* CONSIGNES
1. Pouvez-vous recopier mot pour mot le passage du texte fourni qui va de « Chez moi 3Parfois, il » jusqu'à « couchais, je m’endormais. » ?
2. D'après le texte fourni, pourquoi arrive-t-il qu'il n'y ait ni eau ni courant ? Répondez en une à trois phrases.

L’eau du baquet ou du robinet coule, froide, parfois glaciale. L’eau chaude est un luxe ou un hasard. Elle ne vient que si l’eau a longtemps séjourné au creux des tuyaux. Sa température impossible à régler est brûlante, trop chaude pour un jour déjà trop chaud.

 

Chez moi 3Parfois, il n’y a ni eau ni courant. La faute à la dernière saison des pluies pas assez arrosée qui assèche les barrages. Au bungalow, ces journées-là sont difficiles. Vaincue, je sors pour me diriger vers la plage, ses quelques bars et restaurants dotés de générateurs.


Quand je plongeais encore, je remarquais à peine ces temps de disette. Immergée en profondeur, j’avais de l’eau à profusion et nul besoin de courant. Une bonne fatigue, intense, qui me vrillait le corps dès huit heures du soir.

Si je m’asseyais, je piquais du nez. Si je me couchais, je m’endormais.

Combien de fois ai-je sursauté à l’aube, encore habillée de la veille, peau salie de la poussière de la route et cheveux raidis de sel ?

 

Ces matins-là, mon estomac criait famine. Si je n’avais rien dans le frigo, je me précipitais au magasin attenant à la propriété. Achetais des gâteaux, rassis d’être restés trop suspendus, des œufs, des crackers. Des bonbons, des nouilles, n’importe quoi de comestible, même si le poisson séché au réveil, je n’ai jamais pu.

* DONNÉES EXTRAITES
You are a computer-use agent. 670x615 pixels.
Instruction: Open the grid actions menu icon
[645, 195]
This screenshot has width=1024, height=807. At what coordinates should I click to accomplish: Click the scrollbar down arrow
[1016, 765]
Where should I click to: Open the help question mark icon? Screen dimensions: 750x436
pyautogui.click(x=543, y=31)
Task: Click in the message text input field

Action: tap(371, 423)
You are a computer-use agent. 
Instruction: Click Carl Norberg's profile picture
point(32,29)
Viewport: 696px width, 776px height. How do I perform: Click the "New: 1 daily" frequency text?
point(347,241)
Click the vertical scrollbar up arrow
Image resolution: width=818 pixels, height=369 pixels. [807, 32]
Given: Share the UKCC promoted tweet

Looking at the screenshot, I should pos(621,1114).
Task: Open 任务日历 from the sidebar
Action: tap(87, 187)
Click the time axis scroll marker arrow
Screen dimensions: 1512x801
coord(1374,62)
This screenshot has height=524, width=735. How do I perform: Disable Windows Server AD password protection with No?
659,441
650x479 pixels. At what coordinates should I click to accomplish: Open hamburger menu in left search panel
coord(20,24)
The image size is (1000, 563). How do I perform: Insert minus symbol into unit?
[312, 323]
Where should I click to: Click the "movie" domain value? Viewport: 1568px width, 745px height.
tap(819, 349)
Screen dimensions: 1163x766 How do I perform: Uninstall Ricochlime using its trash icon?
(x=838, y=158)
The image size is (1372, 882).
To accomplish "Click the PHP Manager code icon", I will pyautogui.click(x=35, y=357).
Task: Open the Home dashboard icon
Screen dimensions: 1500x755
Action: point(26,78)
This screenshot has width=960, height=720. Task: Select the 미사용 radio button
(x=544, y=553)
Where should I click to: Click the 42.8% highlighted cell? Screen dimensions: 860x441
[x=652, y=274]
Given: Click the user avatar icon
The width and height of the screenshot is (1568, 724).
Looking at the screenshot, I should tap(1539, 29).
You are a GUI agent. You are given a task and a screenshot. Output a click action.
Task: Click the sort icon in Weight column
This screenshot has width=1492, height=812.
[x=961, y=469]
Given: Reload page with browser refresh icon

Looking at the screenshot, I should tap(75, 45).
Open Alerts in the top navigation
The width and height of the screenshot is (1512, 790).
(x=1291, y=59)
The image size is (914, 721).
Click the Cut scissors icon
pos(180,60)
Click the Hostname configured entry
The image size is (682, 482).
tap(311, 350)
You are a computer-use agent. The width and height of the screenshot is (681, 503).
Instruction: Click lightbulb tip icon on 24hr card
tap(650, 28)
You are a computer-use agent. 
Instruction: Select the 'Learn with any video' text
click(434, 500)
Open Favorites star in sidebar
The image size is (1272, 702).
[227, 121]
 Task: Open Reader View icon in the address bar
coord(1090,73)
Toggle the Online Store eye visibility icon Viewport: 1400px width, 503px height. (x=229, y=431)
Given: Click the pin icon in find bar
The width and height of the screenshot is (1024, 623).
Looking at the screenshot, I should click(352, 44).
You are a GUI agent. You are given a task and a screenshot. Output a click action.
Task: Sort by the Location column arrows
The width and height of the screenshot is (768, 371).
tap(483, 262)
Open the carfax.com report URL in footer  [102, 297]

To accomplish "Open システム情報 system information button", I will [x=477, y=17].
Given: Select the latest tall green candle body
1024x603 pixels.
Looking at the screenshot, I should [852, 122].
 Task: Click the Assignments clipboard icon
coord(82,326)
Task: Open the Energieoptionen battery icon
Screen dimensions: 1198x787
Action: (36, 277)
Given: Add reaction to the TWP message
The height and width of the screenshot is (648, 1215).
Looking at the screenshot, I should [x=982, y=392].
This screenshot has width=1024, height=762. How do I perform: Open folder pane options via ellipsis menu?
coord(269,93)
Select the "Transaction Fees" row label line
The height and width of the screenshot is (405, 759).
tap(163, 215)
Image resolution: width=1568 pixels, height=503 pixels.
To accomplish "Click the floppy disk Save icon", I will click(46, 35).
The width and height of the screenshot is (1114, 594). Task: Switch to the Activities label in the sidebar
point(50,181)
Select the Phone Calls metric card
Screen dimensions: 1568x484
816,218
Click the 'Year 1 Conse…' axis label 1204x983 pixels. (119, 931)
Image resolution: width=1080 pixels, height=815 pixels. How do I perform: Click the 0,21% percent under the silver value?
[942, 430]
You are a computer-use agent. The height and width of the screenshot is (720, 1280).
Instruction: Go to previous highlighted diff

* SOLUTIONS DÉTAILLÉES
1.
Chez moi 3Parfois, il n’y a ni eau ni courant. La faute à la dernière saison des pluies pas assez arrosée qui assèche les barrages. Au bungalow, ces journées-là sont difficiles. Vaincue, je sors pour me diriger vers la plage, ses quelques bars et restaurants dotés de générateurs.


Quand je plongeais encore, je remarquais à peine ces temps de disette. Immergée en profondeur, j’avais de l’eau à profusion et nul besoin de courant. Une bonne fatigue, intense, qui me vrillait le corps dès huit heures du soir.

Si je m’asseyais, je piquais du nez. Si je me couchais, je m’endormais.

2. La dernière saison des pluies n'a pas été assez arrosée, ce qui a asséché les barrages.